AIG could have refused to make the payments, but only by violating contracts it had made with employees. Officials at the Federal Reserve Bank of New York entertained this option, reports the Washington Post, only to realize that the spurned staffers would have sued and gotten not only the payments but "punitive damages that would make the ultimate cost perhaps two or three times as high as the bonuses themselves."

Refusing to pay would also have driven away any top employees with alternatives -- which would tend to be the better people, who might just be useful in restoring the company to health. Congress' approach brings to mind the sardonic workplace sign: "The floggings will continue until morale improves."

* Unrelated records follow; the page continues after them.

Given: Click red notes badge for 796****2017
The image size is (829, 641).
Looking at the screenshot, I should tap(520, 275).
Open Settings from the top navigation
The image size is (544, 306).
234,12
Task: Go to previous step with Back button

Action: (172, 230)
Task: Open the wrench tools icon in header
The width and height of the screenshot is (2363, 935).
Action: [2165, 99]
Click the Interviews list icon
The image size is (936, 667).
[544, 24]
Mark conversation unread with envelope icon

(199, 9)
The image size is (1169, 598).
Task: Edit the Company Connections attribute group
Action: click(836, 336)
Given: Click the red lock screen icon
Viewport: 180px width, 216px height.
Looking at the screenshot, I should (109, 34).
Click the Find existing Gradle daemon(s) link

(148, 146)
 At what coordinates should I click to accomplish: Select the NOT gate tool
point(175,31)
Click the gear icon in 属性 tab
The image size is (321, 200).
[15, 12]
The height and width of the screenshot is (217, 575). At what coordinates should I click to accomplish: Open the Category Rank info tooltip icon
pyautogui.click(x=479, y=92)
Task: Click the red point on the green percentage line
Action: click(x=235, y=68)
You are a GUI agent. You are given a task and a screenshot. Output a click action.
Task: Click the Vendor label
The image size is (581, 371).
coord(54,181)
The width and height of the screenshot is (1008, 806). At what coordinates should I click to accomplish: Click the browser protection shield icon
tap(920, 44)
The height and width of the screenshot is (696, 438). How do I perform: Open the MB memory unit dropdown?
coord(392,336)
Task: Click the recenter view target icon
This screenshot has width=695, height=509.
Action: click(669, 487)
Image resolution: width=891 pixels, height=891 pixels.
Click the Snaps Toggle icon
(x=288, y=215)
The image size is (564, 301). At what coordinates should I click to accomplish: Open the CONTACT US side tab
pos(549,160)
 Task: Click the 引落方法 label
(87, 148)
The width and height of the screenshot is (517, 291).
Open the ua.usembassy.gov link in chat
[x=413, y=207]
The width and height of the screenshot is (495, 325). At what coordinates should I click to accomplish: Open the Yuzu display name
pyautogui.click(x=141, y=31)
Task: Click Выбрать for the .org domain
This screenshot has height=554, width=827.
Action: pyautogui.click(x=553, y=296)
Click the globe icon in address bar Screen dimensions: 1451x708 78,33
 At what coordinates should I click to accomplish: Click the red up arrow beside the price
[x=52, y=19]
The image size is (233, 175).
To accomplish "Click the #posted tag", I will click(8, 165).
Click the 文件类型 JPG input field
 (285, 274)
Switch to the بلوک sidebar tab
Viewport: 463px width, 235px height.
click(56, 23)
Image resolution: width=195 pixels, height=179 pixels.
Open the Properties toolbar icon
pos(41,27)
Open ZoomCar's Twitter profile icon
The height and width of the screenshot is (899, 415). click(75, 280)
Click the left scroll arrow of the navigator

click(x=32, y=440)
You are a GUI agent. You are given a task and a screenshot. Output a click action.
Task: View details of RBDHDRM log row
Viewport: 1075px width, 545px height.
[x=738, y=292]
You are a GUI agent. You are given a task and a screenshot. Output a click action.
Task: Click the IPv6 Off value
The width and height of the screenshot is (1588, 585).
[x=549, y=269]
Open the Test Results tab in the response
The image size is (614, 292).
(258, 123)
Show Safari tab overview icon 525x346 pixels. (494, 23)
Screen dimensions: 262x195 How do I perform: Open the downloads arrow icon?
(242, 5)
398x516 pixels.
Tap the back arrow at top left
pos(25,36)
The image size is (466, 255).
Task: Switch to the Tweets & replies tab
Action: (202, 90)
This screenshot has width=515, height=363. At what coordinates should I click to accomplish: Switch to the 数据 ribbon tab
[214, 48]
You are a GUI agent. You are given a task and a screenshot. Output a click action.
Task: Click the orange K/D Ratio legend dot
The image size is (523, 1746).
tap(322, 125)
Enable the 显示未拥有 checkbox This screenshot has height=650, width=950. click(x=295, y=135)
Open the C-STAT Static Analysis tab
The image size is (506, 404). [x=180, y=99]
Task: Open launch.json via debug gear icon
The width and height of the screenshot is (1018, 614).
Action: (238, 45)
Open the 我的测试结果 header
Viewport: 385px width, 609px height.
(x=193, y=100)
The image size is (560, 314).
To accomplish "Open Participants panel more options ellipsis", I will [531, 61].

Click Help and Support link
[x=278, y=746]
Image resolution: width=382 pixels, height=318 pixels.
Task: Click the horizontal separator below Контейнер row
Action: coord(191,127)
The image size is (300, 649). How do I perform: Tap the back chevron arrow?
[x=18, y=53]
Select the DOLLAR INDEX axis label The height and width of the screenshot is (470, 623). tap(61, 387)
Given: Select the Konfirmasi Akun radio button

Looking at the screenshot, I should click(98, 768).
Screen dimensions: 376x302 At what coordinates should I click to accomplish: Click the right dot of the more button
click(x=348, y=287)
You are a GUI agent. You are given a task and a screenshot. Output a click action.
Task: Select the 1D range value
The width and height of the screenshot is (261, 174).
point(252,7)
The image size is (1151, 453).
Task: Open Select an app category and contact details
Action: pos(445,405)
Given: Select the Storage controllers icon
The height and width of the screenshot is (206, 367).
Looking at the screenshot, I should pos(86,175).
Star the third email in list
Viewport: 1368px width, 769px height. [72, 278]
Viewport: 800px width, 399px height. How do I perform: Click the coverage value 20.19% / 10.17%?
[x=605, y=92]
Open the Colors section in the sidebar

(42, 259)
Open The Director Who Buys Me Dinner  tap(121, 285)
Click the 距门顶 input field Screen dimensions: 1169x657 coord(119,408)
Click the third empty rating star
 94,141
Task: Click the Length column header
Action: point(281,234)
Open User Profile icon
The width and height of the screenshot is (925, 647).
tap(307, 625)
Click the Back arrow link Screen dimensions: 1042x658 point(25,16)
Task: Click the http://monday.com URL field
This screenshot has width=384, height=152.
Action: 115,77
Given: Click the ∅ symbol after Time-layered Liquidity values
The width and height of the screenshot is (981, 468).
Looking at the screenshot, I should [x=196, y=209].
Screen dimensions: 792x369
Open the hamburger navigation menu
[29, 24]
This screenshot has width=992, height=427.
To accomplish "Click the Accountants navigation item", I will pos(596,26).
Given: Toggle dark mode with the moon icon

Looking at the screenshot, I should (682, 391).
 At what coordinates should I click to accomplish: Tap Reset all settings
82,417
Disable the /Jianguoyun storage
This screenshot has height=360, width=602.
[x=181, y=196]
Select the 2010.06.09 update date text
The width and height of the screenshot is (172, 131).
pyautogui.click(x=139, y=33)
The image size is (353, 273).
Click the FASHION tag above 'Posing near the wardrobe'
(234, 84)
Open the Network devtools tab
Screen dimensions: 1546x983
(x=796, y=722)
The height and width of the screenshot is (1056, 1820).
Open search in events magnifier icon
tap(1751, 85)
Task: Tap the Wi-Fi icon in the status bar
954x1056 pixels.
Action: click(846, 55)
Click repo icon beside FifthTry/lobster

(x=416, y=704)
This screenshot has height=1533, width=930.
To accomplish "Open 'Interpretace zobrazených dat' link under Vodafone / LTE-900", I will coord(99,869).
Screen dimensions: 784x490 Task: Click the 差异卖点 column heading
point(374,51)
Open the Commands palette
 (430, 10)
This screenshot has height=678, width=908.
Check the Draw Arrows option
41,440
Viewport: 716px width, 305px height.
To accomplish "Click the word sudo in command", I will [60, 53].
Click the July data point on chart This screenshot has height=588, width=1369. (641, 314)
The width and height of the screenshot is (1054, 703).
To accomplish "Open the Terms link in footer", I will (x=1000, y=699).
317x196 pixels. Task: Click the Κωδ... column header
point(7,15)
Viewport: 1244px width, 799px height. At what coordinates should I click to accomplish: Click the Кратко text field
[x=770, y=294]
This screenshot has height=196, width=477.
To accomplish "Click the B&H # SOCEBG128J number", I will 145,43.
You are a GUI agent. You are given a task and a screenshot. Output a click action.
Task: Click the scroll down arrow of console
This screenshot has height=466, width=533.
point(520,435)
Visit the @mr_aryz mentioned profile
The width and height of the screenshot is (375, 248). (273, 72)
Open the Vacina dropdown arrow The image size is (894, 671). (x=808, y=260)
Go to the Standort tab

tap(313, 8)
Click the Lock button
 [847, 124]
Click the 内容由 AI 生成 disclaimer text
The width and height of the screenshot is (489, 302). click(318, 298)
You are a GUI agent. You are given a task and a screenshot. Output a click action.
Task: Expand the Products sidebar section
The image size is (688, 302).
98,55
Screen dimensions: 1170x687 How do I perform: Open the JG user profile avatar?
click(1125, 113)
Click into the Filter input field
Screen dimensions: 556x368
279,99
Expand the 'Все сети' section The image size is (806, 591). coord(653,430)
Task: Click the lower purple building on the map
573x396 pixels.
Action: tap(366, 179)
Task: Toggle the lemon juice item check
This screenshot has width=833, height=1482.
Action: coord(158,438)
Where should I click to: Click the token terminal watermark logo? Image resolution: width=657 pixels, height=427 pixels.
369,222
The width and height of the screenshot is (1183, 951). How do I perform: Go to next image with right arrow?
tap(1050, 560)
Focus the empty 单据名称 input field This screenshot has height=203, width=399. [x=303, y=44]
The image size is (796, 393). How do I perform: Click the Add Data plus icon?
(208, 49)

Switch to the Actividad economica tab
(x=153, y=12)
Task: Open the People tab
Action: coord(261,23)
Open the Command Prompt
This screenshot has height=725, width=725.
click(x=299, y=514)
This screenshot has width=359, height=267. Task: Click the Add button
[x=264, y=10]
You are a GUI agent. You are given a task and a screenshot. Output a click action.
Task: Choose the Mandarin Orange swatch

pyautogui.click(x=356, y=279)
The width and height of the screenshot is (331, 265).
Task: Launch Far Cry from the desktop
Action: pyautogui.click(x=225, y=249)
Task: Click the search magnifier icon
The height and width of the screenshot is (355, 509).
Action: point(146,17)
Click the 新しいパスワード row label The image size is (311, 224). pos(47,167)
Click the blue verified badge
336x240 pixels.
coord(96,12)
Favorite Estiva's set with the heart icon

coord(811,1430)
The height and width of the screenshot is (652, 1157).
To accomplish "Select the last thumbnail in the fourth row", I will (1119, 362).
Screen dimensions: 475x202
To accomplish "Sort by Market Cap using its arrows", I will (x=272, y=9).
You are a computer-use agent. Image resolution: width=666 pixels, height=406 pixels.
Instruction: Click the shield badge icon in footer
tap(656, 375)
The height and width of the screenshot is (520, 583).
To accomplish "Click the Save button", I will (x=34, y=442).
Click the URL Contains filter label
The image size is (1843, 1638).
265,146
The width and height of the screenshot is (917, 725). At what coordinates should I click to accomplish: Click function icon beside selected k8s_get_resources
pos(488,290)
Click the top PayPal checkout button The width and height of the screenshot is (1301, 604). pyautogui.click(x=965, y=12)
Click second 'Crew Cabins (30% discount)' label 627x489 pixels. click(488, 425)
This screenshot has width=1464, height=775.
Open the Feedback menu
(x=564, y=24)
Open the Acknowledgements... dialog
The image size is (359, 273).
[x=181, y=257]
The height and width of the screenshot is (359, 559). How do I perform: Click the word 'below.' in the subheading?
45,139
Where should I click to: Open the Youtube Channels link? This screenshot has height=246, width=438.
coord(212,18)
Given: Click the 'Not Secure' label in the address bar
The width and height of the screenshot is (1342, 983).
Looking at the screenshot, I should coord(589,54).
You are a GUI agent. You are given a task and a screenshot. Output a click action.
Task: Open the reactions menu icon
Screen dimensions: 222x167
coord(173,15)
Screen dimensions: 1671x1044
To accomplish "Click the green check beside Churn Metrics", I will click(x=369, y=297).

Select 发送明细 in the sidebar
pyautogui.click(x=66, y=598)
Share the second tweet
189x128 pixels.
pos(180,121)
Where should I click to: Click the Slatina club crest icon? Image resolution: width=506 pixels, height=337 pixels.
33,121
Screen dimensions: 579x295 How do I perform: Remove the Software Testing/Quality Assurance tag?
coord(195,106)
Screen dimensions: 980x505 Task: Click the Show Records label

Expropriating property from people who did nothing more than accept money they were legally due sounds uncannily like a bill of attainder -- a legislative measure declaring someone guilty of a crime, and imposing punishment, without trial. This weapon was expressly forbidden by the framers of the Constitution because it is fundamentally unfair, at odds with the rule of law and driven by mass hysteria rather than dispassionate fact-finding.

Once upon a time, those were considered bad things.

Steve Chapman's column is distributed by Creators Syndicate.